Data Importer Optimizations


Nobody wants a slow application. Efficiently optimizing your application takes experience and constraint. You don’t want to prematurely optimize, but you also don’t want to code something subpar that will contribute to your technical debt and put your app in the grave early.

There is a balance that needs to be struck. Knowing when and how to optimize needs to become second nature so that it doesn’t interfere with the development workflow. Producing something so that it can be demonstrated often is more important than optimizing in many cases.

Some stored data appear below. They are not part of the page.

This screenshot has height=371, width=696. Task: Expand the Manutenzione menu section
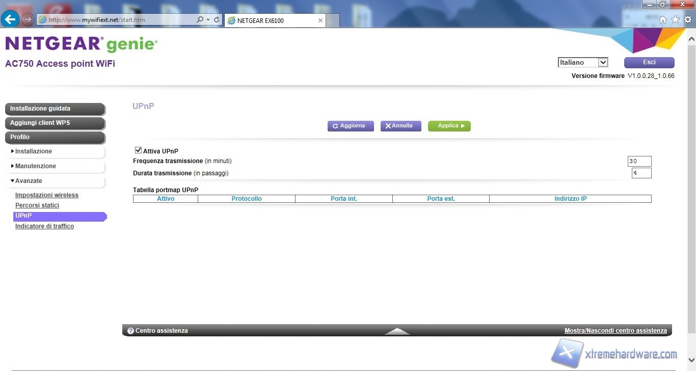pyautogui.click(x=36, y=166)
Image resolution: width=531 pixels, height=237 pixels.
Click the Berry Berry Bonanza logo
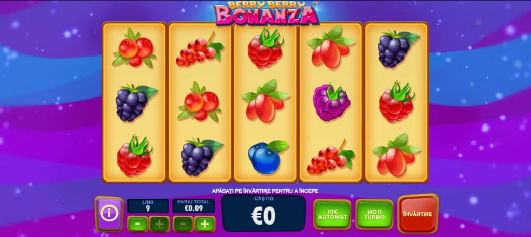pyautogui.click(x=267, y=13)
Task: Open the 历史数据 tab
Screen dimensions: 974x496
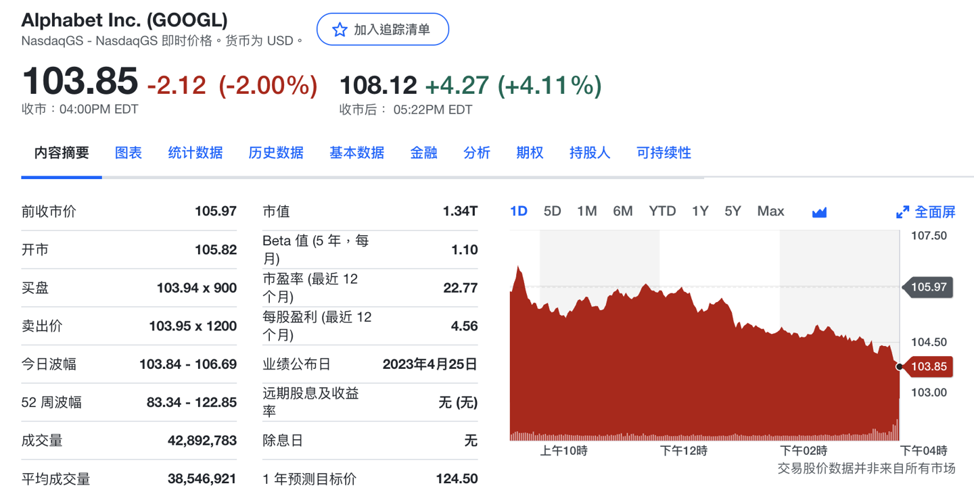Action: pyautogui.click(x=276, y=153)
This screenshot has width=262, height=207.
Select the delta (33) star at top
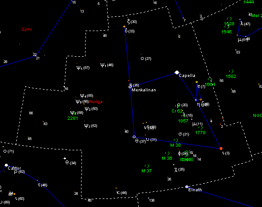(124, 27)
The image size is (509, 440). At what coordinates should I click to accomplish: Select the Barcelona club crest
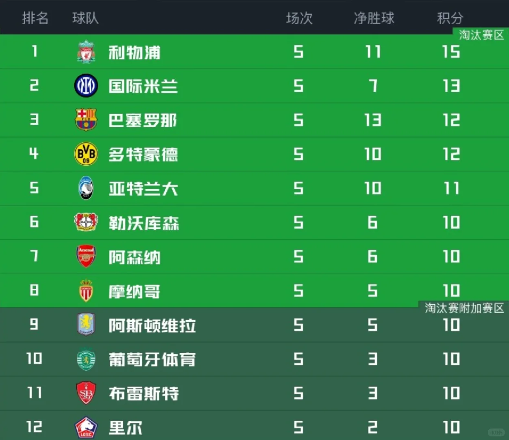[86, 119]
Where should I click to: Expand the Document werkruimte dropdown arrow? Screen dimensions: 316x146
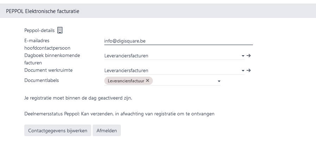[243, 71]
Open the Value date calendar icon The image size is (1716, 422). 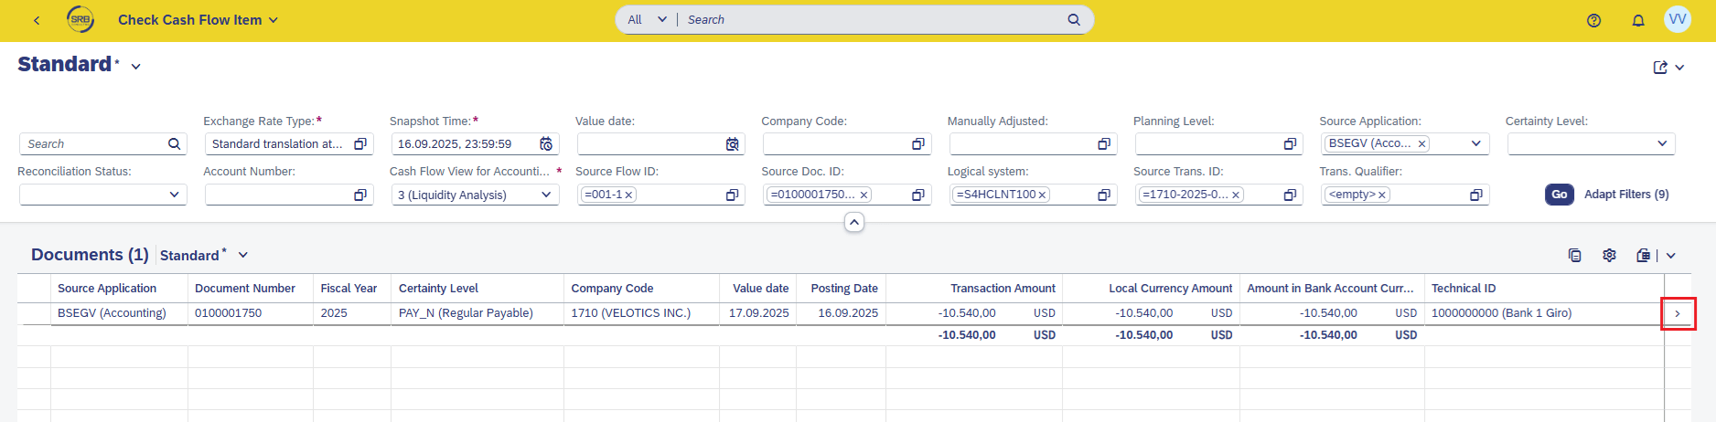click(x=732, y=144)
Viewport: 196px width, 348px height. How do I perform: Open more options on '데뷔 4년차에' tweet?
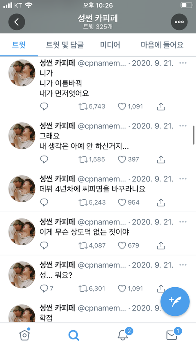[x=183, y=179]
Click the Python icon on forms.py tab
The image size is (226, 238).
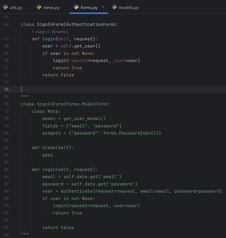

This post will cover a few optimization techniques associated to reading from files and running SQL queries. These tests are written in PHP, an interpreted language, though the techniques can be applied to other languages as well.

The Script

The program is basically a data importer. It takes item data from the World of Warcraft API and updates a mySQL database. Before this script runs, the Warcraft JSON data is saved in a single file delimited by a newline character. This single file, which acts as a cache, allows me to focus on optimizing the local operations without network overhead.

XDebug Setup

XDebug for PHP has a useful profiling feature. When profiling is enabled, XDebug will store the profiling data in the directory specified, and the file can be read with KCacheGrind (Linux) or WinCachGrind (Windows).

[xdebug]
xdebug.profiler_enable=1
xdebug.profiler_output_dir=\Users\Justin\Misc Code\Profiling\php7

Optimizations and Tests

The complete dataset consists of 99,353 records. There are empty records which take up a newline, so the text file contains 127,000 lines.

Base Test

(Link)

I started off with a PHP script that was purposely designed to be slow. Each item was stored in its own cache file.

For each item:

  • Open the item specific data file
  • Check if there is JSON data (move onto next line of JSON if none)
  • Parse JSON
  • Query database for existing record
  • Execute insert if no existing record
  • Execute update if record exists

This took 2 hours and 37 mins. This is absolutely horrible. The good news is there are quite a few things that can be optimized here.

Here is one thing to keep in mind in regards to speed, the closer your data is stored to the processor, the faster it can be processed.

CPU Cache < Memory < Hard Drive < Local Daemon < Network/Internet.